Relevant physical signs

  • Signs of extra-medullary hematopoiesis
    • Frontal bossing
    • Maxillary overgrowth
    • Scoliosis
    • Hepatosplenomegaly
  • Signs and complications of chronic haemolysis
    • Conjunctival pallor
    • Scleral icterus
    • Kocher’s scar (previous cholecystectomy)
    • Right ventricular heave, loud P2 (pulmonary hypertension – aetiology not entirely clear)
  • Signs of iron overload
    • Slate grey skin
    • Displaced apex beat (congestive cardiac failure)
    • Implantable cardiac device
    • Finger prick blood sugar marks (diabetes mellitus)
    • Diabetic dermopathic changes
    • Signs of chronic liver disease
  • Complete examination by:
    • Examining testes (hypogonadotropic hypogonadism from pituitary iron loading)
    • Doing a urine dipstick (glycosuria)
    • Examining the cardiovascular system (iron overload)
    • Examining the musculoskeletal system (arthritis)

Differential diagnosis

  • Thalassaemia major
  • Thalassaemia intermedia
  • Hereditary spherocytosis
  • Hereditary elliptocytosis
  • Autoimmune haemolytic anaemia

Investigations

  • Confirm diagnosis: haemoglobin electrophoresis
    • Beta thalassaemia minor (β00 or β/β+) / intermedia (β+/ β+)
      • HbA2 increased (3.5 – 7%)
      • HbF increased in some patients
    • Beta thalassaemia major (β0/ β0)
      • HbA absent
      • Increased HbA2 and HbF
    • β0 = thalassaemia gene producing no β chain; β+ = thalassaemia gene producing some β chain
    • Alpha thalassaemia carrier (αα/α-): asymptomatic, <3% Hb Barts at birth
    • Alpha thalassaemia minor (αα/– or α-/α-): 3 – 8% Hb Barts at birth
    • HbH disease (α-/–): 5 – 30% HbH, 20 – 40% Hb Barts at birth
    • Alpha thalassaemia major (–/–): fetal hydrops, fatal
  • Assess severity
    • Full blood count to look at Hb level
    • Markers of haemolysis
      • Unconjugated bilirubin (high)
      • Lactate dehydrogenase (high)
      • Serum haptoglobin (low)
    • Look for complications of iron overload
      • Transthoracic echocardiogram
      • If TTE normal, consider cardiac magnetic resonance imaging
      • Fasting blood glucose and HbA1c
      • Liver function tests and tests of synthetic liver function
      • Anterior pituitary hormone screen (pituitary infiltration)
        • FSH, LH, testosterone / oestrogen
        • TSH, free T4
        • ACTH, 8am cortisol
        • Somatotropin, IGF-1
        • Prolactin
  • Bone mineral density studies to screen for osteoporosis

Management

  • Multidisciplinary team approach
  • Patient education
  • Genetic counselling (autosomal recessive)
  • Anaemia
    • Chronic transfusion therapy
    • Folic acid supplementation
    • Splenectomy if haemolytic anaemia is severe or if splenomegaly is symptomatic
  • Iron chelation for iron overload (may be secondary to repeated transfusions or increased iron absorption)
  • Anterior pituitary hormone replacement
  • Treatment of diabetes mellitus
  • Consider bisphosphonates for patients with osteoporosis

Summary

Sir, this patient has evidence of extra-medullary haematopoiesis.
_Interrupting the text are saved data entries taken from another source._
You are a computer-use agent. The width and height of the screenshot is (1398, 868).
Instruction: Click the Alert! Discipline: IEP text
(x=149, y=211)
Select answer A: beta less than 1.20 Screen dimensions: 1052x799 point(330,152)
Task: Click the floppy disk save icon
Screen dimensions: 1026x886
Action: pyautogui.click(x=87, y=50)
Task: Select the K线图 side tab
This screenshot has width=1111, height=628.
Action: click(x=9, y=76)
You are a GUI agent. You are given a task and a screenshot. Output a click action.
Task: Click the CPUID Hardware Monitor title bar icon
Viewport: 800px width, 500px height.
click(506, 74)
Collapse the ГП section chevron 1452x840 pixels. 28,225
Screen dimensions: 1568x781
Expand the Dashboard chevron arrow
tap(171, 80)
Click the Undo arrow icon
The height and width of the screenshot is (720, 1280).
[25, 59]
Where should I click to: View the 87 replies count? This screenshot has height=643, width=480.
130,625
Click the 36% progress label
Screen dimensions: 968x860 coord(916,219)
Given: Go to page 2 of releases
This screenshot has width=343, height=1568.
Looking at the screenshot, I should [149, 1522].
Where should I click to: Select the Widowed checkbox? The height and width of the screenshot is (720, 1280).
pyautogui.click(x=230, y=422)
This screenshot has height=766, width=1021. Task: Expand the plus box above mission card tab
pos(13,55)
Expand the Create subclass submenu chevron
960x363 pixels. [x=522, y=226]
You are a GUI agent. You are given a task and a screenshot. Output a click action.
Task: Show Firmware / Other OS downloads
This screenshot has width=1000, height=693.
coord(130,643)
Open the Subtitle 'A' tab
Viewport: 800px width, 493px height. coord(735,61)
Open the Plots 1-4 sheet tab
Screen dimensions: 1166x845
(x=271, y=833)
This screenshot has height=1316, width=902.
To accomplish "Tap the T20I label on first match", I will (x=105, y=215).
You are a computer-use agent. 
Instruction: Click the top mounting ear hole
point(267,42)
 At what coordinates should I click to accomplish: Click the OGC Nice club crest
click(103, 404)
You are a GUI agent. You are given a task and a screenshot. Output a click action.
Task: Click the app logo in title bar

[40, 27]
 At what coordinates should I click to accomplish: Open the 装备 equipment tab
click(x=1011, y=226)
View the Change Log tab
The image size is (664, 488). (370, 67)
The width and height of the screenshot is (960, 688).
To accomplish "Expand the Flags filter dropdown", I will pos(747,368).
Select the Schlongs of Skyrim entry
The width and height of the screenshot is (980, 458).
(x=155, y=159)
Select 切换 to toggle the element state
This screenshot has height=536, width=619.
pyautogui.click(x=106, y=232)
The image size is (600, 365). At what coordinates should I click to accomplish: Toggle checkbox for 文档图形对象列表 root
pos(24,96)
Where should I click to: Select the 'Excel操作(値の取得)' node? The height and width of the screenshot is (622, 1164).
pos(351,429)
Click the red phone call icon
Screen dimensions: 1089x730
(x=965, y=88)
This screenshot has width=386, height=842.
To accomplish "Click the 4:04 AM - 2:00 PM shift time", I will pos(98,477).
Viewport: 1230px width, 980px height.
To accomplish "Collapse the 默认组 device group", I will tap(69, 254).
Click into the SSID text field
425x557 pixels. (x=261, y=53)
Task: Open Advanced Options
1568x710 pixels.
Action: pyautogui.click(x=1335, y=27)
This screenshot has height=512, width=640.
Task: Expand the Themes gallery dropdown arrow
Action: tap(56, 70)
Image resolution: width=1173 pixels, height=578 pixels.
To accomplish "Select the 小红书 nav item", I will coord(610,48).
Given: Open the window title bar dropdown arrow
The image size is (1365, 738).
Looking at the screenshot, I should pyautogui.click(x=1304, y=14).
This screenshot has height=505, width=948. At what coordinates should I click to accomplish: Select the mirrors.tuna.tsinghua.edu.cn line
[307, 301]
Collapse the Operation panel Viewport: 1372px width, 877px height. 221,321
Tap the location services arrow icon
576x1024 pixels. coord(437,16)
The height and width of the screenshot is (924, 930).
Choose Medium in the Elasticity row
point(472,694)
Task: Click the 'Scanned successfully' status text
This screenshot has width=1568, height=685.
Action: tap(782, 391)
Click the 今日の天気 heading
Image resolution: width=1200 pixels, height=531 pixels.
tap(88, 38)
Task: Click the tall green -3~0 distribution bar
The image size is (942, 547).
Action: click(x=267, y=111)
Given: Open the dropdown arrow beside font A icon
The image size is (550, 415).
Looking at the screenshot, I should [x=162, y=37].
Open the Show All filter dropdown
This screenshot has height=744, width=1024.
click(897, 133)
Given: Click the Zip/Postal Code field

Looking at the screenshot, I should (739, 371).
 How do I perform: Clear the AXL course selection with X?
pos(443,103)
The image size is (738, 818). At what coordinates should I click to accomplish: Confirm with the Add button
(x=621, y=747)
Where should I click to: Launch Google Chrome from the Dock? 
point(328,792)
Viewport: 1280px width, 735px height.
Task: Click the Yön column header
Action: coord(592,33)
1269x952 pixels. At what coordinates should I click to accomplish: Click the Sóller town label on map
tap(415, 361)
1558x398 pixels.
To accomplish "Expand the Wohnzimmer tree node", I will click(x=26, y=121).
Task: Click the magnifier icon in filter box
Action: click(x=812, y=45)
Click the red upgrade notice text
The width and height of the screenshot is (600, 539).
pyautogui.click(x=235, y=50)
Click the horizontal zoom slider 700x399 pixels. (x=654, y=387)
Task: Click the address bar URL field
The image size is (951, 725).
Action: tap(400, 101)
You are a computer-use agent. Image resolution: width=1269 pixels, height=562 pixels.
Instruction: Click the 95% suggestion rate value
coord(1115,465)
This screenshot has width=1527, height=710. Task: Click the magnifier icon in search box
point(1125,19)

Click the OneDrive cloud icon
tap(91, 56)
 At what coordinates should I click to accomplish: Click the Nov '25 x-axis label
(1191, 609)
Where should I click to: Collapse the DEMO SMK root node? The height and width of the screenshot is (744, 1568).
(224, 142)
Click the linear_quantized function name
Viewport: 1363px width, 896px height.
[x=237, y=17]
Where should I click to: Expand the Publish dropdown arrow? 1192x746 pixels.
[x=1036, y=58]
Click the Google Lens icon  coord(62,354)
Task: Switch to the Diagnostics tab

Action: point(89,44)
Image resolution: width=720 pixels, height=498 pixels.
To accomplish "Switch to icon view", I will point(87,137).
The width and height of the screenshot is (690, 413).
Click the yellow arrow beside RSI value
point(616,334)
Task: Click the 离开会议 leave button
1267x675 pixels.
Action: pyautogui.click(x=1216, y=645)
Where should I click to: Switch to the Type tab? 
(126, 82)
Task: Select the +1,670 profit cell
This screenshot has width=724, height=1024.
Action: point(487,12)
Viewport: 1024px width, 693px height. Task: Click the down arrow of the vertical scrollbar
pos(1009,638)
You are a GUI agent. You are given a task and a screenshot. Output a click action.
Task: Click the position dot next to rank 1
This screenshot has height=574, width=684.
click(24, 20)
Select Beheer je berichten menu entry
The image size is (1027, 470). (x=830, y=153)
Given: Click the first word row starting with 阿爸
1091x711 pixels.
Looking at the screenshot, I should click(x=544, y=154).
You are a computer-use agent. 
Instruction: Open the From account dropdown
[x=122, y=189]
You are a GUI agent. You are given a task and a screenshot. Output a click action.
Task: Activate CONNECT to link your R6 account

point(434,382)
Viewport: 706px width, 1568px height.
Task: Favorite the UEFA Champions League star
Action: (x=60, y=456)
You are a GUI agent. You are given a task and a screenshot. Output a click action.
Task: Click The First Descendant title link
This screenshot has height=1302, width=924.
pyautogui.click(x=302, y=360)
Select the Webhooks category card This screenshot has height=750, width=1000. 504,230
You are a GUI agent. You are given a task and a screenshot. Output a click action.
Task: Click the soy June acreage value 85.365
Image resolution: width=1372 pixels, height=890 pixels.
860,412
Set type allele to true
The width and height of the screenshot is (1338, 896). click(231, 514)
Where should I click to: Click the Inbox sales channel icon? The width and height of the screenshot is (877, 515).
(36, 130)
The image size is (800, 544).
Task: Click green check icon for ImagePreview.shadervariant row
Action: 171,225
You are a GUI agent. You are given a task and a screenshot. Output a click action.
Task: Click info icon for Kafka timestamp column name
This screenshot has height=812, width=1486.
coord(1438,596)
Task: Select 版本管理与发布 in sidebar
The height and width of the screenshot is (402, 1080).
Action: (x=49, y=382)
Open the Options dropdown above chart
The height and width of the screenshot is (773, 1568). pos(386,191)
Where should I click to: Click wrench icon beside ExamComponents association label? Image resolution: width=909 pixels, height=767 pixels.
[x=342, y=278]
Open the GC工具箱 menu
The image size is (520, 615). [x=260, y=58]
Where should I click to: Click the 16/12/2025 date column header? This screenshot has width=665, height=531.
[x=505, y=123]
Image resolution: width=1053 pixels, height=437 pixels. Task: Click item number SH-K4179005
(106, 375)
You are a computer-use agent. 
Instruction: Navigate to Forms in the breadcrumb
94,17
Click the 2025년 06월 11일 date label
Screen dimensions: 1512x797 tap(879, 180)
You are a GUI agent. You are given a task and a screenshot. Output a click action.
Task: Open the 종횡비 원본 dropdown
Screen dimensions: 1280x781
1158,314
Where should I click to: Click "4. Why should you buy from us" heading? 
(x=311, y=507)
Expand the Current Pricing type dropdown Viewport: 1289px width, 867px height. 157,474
There is frontal bossing and a maxillary prominence. On examination of the abdomen, there is hepatosplenomegaly. There is mild icterus and conjunctival pallor, which suggests that the underlying aetiology is a chronic haemolytic anaemia. There is no evidence of chronic iron overload; the skin is of normal tone, the apex beat is not displaced, there are no dermopathic changes to suggest underlying diabetes, and there are no stigmata of chronic liver disease. I would like to complete my examination by examining the external genitalia. Differentials for this include thalassaemia major and intermedia, hereditary spherocytosis, hereditary elliptocytosis and autoimmune haemolytic anaemia.